A woman in a marriage or intimate relationship is feeling disconnected from her partner.  This distance is extremely lonely.  She will reach out to him, trying to get him to understand her distress.  He doesn’t get it, in her view.  Over time, she becomes frustrated and even a bit desperate.  This incredible, and legitimate, need she experiences may never be acknowledged and touched.  She may become more critical in her distress.  He just withdraws.

Then one day, it happens.  She decides she is done.  She says to herself, “I am leaving when ________________.”  Fill in the blank – “when I get a job”….”when the last child is out of the house”….”when I finish school.”  Sometimes it might be, “when I find another man.”  Once she has made that decision, though, she stops being so angry and frustrated…..because she….is…..done.  The criticism stops.  Things overtly are more peaceful around the house.  He, of course, thinks he has died and gone to heaven.  Friends as how his marriage is and he’ll say, “Great.”

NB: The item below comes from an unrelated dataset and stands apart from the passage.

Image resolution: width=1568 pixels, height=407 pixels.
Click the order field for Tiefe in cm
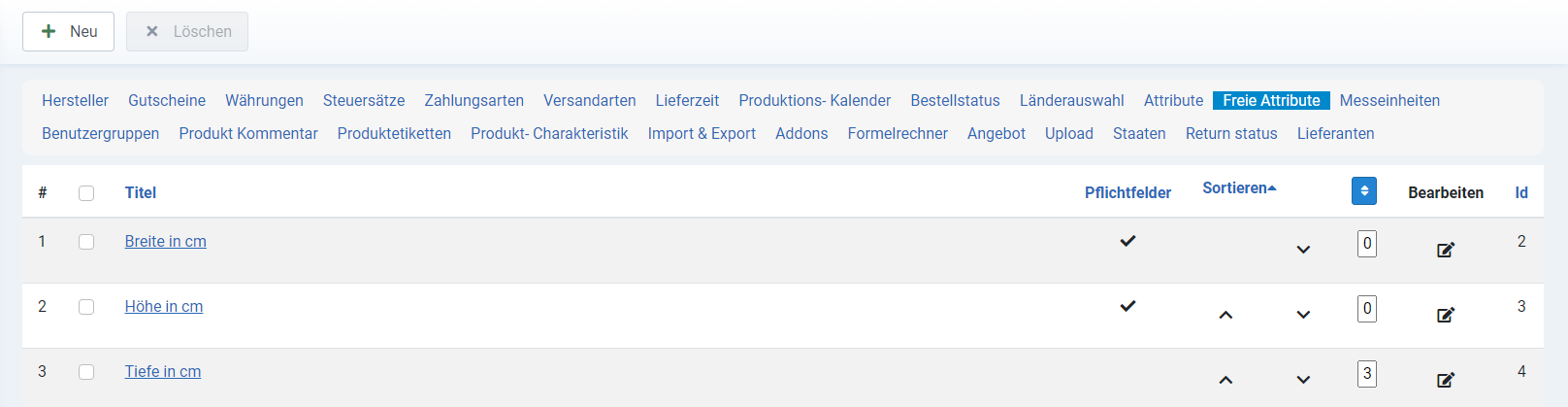tap(1367, 374)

Then the even she has waited for occurs.  And with that, she leaves.  He is shell-shocked.  “What happened?” he asks.  “How could this happen?  We were doing so well.”   As Weiner-Davis notes, this may be the first time he really, really gets the level of her desperation.  He understands what he needs to do.  However, usually it’s too late.  She has moved on emotionally.  She is done fire that represents her emotionally commitment to this relationship is extinguished.  It is over.  She has walked away.

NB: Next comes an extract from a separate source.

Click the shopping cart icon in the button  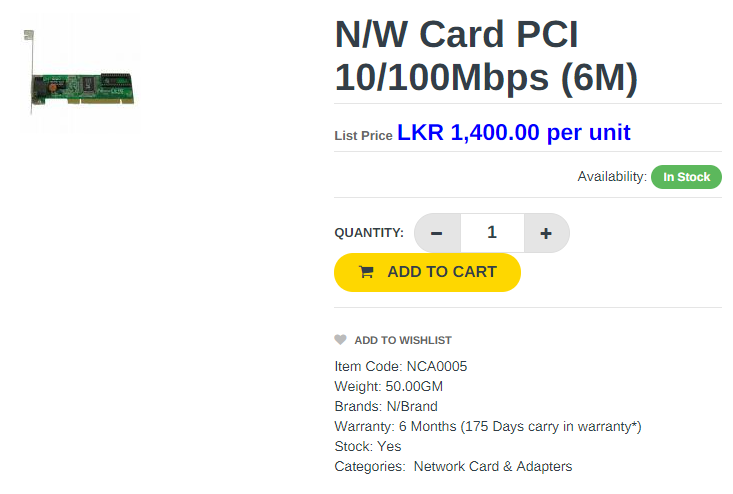366,272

Separated and Still Married

The New York Times last week ran a great story by Pamela Paul describing the many couples who choose not to live together, but to stay married.  These couples include Warren Buffet and his wife (who remained married for 27 years after separation and despite his long term relationship with another woman).  The article raises all the questions you face in deciding to divorce – the hassle and expense of divorce vs. the confusion and financial risk of staying married to someone you no longer share a life with vs. the benefits of remaining married (health insurance coverage, for one).  Despite a full-on article about this potential path in the NY Times, this is still a rare choice.  When a marriage or long term relationship ends, almost always there is one partner who leaves and one who is left.  The “leaver” is anxious to start anew.  In fact, the article seems mostly to describe couples who have been together and raised a family so that the press to chart a new course in their lives may not be as pressing.  In any event, its a well written piece and thought provoking.